I’m working on a lesson about problems within the body of Christ for my next Bible study book. So, when I heard her reference to the body, my mind immediately thought of 1 Corinthians 12:12-26, “The body is a unit, though it is made up of many parts; and though all its parts are many, they form one body. So it is with Christ. … If one part suffers, every part suffers with it; if one part is honored, every part rejoices with it.” (I have posted only the first and last verse here; to read the entire passage, hover your cursor over the reference and it will pop up.) Sometimes an infection gets into a group of believers and causes pain similar to the burdensome pain of my friend’s experience. To say that an “infection” permeates a group of believers may make you think of so-and-so who did such-and-such that caused so much pain in our church.
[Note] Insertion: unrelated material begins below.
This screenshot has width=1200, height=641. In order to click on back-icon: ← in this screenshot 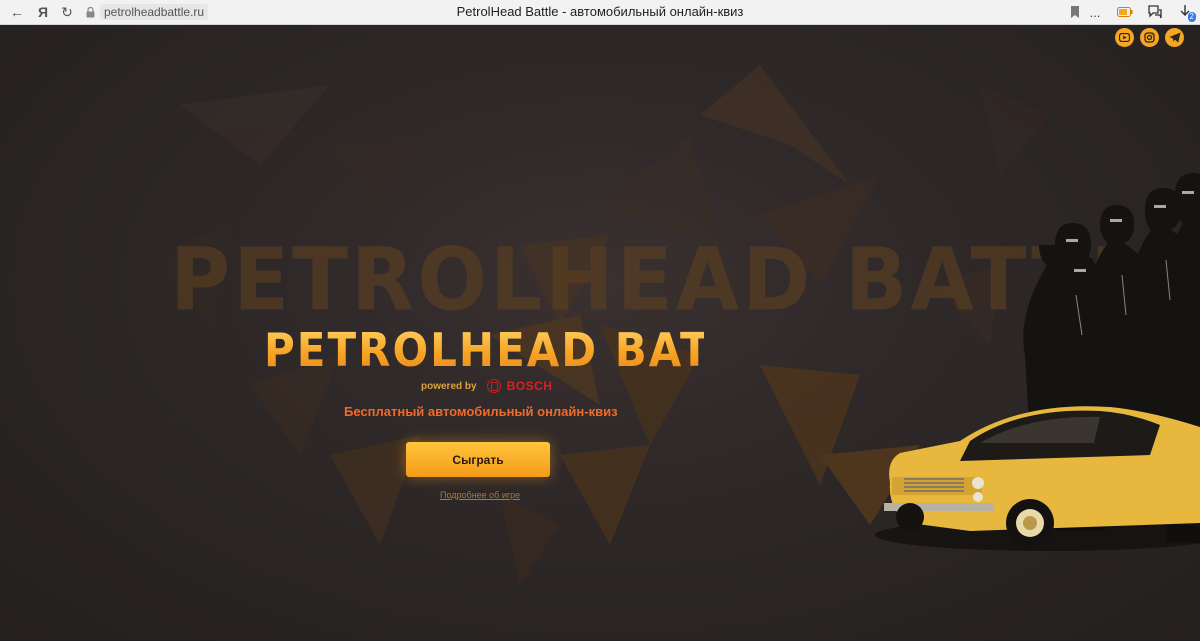, I will do `click(17, 12)`.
However, when I say “infection,” please know that people are not infections. The infections that get into our churches are pride, hypocrisy, selfishness, and the rest of our sinful devices. Those things grow and spread throughout the body, causing pain wherever they go.

Second Foot


On the same day I found out my friend’s toe problem hadn’t yet healed, my daughter hobbled around saying her foot hurt. She’s been suffering from growing pains in her legs and joints lately. I attributed her pain to that, offered her some children’s pain reliever, and told her it would get better. An hour later, she was still crying. My husband looked at her foot and found, upon close examination, that a little, barely visible splinter was in the arch of her foot. Through much pinching, poking, and tweezing on our part and many screams and wails on her part, we finally extracted the foreign object. What looked like a mere speck on the outside was long and went deep into her foot. You know me, I immediately thought, “There’s a lesson here.”



The lesson isn’t that you shouldn’t walk outside barefoot because I am a big proponent of that myself.

The lesson is that problems may appear small and inconsequential on the surface but as you start working them out, you realize how deep they go. Again, I think it is the same way in our churches. We tend to ignore a problem; we think it’s really no big deal. Maybe we even offer some generic pain reliever like I did to my daughter but it doesn’t help the situation. However, we may not realize how deep the problem goes and how much pain it’s causing. We have to work out the splinters, even if it causes some screaming and wailing in the process. Only when we removed the splinter was my daughter free to run and jump and do all the things kids love to do without any pain. Just like people aren’t infections, people aren’t splinters. At their most basic level, “splinters” look very much like “infections.” They are all the problems caused when we let our sinful side control us rather than the Spirit of God. When the Spirit controls us, then we also can run, jump, and be spiritually free just like my daughter was able to do once her pain was gone.